[START Items]

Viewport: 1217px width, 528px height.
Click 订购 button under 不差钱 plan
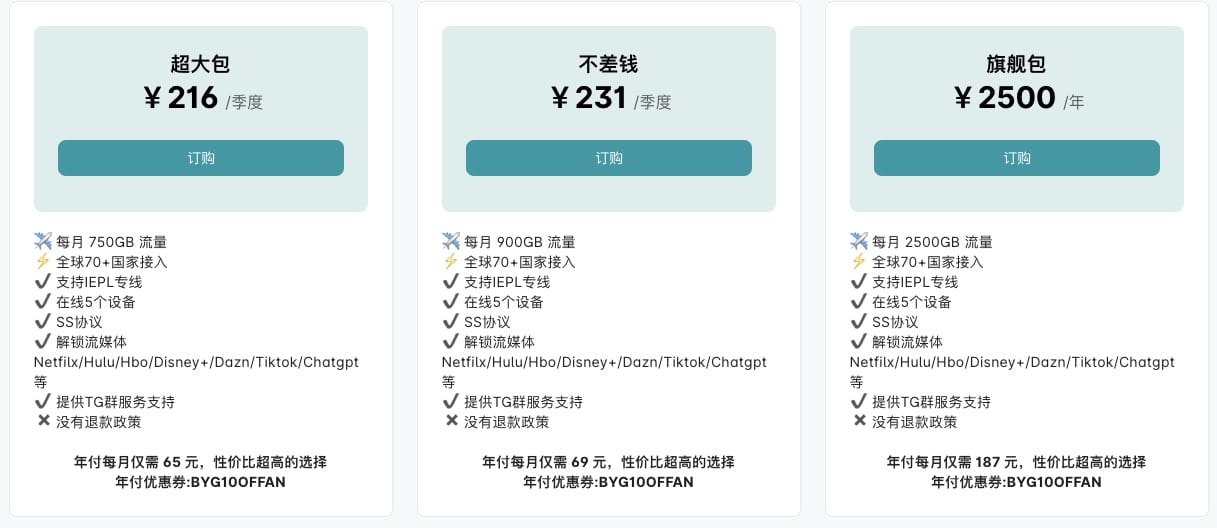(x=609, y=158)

[END Items]
[START Items]

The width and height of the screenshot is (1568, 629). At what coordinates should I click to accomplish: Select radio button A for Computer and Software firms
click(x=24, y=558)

[END Items]
[START Items]

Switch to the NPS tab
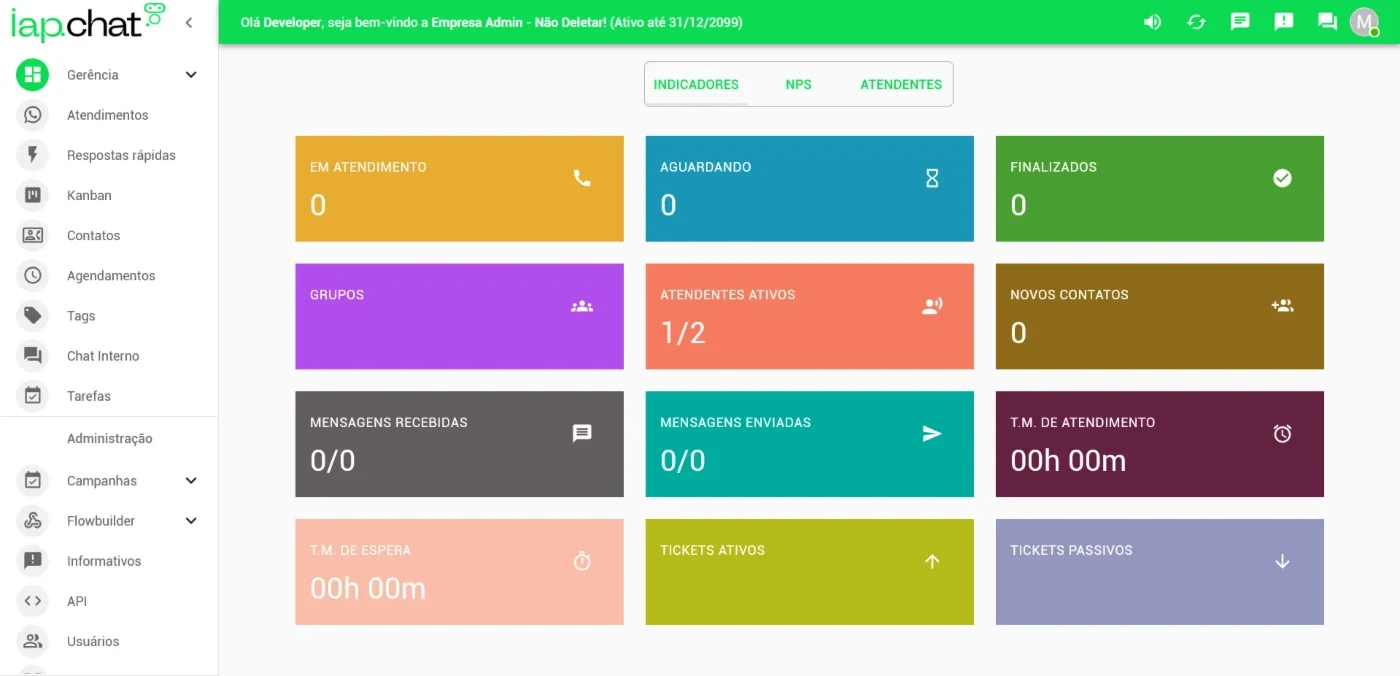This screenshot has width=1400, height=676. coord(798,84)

[END Items]

Rewrite the items from the line that has "The width and" through the line that has "click(x=24, y=558)", swapping "radio button" for "checkbox" and leaving everything else unchanged. Give only those lines.

Written response:
The width and height of the screenshot is (1568, 629). At what coordinates should I click to accomplish: Select checkbox A for Computer and Software firms
click(x=24, y=558)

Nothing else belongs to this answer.